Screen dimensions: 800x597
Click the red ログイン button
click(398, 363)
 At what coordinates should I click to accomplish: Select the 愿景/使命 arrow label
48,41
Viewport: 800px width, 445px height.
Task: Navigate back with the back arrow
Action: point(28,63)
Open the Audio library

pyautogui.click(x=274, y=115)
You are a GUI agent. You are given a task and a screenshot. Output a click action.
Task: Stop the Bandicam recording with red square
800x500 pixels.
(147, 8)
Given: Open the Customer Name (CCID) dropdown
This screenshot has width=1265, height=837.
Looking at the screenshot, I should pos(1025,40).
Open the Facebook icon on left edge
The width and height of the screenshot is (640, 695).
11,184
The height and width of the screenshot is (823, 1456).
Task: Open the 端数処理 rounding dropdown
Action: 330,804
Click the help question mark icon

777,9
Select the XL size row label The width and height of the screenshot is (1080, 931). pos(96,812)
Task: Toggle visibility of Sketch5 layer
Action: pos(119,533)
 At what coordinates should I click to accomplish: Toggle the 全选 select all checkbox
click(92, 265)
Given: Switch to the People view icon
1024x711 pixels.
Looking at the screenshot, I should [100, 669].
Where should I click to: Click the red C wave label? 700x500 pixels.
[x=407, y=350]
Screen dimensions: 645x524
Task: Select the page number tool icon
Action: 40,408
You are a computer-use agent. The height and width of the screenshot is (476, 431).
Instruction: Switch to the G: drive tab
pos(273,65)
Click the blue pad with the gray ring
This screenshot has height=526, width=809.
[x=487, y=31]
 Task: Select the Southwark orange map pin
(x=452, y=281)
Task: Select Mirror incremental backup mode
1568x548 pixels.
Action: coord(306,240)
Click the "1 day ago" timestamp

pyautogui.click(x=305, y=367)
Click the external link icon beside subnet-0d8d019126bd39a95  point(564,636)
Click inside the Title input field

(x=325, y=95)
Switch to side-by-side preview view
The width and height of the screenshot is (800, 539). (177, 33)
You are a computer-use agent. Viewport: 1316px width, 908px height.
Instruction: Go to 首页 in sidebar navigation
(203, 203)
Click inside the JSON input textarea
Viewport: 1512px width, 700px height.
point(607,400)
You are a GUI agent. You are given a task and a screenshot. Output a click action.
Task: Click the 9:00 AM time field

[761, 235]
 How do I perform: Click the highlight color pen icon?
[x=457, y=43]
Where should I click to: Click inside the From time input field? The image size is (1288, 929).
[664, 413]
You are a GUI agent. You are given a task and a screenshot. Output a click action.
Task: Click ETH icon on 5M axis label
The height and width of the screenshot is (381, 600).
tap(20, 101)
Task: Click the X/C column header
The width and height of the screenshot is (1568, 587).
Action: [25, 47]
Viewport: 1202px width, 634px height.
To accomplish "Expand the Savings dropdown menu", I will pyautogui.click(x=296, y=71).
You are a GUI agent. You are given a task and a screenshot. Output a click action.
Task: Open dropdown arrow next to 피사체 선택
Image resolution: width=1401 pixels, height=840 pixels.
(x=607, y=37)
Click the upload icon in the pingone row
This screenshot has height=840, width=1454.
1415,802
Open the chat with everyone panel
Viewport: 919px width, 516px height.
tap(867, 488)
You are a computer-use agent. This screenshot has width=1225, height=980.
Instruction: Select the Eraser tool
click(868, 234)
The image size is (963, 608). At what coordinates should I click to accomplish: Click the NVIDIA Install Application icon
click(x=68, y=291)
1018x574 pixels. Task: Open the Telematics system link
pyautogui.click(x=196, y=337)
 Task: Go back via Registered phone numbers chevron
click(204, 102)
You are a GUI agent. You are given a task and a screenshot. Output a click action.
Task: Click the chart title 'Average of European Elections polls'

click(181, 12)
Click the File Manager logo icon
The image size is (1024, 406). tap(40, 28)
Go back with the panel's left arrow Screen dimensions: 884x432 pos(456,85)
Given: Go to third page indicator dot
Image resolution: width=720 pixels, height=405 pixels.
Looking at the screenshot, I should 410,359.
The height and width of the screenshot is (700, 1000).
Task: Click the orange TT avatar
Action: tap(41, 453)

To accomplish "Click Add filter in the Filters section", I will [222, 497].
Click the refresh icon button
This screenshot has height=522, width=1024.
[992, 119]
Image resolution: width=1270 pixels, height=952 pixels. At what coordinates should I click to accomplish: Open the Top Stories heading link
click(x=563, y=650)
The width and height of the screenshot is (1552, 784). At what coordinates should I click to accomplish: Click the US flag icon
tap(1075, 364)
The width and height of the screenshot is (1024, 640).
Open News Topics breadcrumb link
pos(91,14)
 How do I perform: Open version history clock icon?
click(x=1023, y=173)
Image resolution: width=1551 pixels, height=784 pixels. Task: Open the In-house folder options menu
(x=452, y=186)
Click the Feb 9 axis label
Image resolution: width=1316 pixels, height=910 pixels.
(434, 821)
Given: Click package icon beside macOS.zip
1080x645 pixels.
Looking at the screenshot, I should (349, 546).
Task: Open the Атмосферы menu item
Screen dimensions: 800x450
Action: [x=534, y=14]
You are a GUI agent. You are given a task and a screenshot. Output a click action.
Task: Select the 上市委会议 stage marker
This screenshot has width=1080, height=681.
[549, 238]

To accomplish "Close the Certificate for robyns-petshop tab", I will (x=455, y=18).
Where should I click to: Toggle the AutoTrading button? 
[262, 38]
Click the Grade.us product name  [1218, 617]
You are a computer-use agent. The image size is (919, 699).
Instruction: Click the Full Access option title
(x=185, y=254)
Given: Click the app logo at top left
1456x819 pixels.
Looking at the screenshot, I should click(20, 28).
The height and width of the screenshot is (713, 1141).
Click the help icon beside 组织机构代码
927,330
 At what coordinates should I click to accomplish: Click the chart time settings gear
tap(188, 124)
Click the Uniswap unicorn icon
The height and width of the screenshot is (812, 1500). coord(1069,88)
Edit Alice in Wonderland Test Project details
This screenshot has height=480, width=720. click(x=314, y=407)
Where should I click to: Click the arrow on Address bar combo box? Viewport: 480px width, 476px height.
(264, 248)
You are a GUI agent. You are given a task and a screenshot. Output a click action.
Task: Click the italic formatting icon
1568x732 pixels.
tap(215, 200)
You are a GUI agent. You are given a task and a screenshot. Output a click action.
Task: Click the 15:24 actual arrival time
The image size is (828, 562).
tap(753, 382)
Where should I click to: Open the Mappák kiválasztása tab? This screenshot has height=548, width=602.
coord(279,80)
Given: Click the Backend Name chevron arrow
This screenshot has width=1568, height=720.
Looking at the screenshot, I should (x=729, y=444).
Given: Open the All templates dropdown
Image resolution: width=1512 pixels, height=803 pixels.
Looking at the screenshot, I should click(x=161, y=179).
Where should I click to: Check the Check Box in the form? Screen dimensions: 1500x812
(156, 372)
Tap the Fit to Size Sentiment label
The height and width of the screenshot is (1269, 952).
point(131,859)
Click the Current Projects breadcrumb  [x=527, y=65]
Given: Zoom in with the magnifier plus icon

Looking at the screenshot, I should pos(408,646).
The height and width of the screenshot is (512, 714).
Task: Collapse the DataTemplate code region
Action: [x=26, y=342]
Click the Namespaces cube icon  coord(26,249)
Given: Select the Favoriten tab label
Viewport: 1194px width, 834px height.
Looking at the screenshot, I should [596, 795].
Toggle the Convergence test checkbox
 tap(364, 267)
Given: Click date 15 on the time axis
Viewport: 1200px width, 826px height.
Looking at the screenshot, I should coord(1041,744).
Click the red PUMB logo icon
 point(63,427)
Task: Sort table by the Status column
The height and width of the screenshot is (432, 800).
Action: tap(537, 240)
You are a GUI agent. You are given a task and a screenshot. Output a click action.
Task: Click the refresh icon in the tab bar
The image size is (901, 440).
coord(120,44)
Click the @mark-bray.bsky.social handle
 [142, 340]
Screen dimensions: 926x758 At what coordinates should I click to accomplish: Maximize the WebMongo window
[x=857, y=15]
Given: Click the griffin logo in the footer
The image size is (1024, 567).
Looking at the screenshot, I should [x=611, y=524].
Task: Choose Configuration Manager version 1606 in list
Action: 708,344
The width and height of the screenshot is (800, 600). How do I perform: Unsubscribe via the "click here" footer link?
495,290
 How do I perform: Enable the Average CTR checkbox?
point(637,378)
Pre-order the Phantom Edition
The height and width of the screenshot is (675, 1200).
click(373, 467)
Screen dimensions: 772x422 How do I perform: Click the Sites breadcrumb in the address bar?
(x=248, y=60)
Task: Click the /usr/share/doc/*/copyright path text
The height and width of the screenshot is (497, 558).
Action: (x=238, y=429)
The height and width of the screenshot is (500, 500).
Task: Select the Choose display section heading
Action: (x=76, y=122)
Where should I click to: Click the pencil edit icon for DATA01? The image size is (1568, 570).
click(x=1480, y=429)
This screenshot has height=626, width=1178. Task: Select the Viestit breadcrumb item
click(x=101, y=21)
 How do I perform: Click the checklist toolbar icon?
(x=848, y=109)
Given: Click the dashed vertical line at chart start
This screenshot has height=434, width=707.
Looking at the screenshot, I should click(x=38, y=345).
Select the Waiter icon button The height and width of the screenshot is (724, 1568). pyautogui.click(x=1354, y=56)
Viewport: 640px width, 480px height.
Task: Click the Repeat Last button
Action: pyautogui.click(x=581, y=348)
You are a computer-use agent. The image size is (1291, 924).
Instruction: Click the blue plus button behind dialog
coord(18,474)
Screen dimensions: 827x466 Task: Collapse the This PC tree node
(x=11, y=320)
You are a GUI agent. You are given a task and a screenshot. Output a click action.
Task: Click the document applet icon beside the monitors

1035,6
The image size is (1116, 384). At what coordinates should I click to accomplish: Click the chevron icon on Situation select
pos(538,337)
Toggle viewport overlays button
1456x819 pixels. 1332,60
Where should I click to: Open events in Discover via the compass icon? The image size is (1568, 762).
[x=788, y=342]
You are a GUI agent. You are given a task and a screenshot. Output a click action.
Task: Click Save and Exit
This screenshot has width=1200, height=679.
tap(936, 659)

* * * * * * *

- [Exercise aim] Report how many lines of the material above contain the word "button". Give only the number.

- [Reply] 7